■ REQUIREMENT
If a line of the data below holds the string "will", copy it.

╭─ INFORMATION SHOWN

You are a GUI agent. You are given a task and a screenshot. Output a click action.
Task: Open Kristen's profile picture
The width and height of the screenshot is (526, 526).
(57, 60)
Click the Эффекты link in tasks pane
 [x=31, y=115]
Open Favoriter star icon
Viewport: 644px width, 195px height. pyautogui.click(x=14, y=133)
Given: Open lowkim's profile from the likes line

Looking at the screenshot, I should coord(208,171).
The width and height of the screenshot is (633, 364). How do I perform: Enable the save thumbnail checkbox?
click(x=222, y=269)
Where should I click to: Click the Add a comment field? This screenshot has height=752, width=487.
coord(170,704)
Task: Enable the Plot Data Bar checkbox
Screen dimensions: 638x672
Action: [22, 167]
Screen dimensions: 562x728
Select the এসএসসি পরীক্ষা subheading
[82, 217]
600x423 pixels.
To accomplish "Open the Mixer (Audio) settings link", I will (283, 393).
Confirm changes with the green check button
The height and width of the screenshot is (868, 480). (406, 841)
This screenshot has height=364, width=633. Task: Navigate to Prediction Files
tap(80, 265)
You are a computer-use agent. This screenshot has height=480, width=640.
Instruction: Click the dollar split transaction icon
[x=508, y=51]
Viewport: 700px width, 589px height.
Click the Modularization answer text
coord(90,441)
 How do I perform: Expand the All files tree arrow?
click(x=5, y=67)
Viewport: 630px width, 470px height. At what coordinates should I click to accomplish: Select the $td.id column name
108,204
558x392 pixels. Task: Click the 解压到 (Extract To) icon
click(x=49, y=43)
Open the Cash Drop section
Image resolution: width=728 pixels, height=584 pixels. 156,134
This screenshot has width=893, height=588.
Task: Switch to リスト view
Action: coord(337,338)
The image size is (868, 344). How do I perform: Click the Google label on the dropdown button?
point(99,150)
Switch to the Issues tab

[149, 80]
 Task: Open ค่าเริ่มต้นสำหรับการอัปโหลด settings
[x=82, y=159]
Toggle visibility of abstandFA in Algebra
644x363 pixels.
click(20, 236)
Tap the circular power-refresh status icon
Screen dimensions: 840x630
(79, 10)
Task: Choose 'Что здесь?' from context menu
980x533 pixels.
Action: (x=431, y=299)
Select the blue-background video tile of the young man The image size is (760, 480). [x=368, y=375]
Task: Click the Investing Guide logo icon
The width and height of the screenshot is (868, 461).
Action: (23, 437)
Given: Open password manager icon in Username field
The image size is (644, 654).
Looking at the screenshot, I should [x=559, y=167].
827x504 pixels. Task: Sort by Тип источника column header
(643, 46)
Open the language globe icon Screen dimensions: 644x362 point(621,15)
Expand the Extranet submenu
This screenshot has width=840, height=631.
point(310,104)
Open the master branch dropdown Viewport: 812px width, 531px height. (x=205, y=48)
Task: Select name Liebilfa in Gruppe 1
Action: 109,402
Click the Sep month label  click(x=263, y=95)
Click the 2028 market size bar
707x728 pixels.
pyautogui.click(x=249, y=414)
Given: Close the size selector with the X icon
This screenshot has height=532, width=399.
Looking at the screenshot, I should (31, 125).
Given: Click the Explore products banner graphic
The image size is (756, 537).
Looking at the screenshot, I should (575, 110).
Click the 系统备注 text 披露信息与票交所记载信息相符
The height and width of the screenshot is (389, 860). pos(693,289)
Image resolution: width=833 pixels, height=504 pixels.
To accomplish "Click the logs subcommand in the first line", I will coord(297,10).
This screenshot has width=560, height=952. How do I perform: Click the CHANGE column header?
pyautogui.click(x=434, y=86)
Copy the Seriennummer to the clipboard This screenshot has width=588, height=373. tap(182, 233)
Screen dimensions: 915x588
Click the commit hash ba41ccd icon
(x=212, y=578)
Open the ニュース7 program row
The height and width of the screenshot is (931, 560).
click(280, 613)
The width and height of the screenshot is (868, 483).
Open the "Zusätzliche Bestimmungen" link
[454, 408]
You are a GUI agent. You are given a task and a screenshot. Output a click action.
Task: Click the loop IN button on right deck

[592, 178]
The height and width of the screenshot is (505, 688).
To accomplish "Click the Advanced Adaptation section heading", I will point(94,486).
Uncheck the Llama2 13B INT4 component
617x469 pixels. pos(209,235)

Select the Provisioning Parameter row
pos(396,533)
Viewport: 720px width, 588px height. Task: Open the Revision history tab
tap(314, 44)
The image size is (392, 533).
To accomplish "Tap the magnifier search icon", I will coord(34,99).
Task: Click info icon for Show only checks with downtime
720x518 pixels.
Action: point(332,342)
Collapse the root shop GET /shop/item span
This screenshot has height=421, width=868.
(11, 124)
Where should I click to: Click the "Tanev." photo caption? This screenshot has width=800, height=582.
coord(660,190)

╰─

■ ANSWER BOX
To accomplish "Open the Mixer (Audio) settings link", I will (283, 393).
To accomplish "Click the logs subcommand in the first line", I will coord(297,10).
To accomplish "Click the Advanced Adaptation section heading", I will point(94,486).
To accomplish "Tap the magnifier search icon", I will coord(34,99).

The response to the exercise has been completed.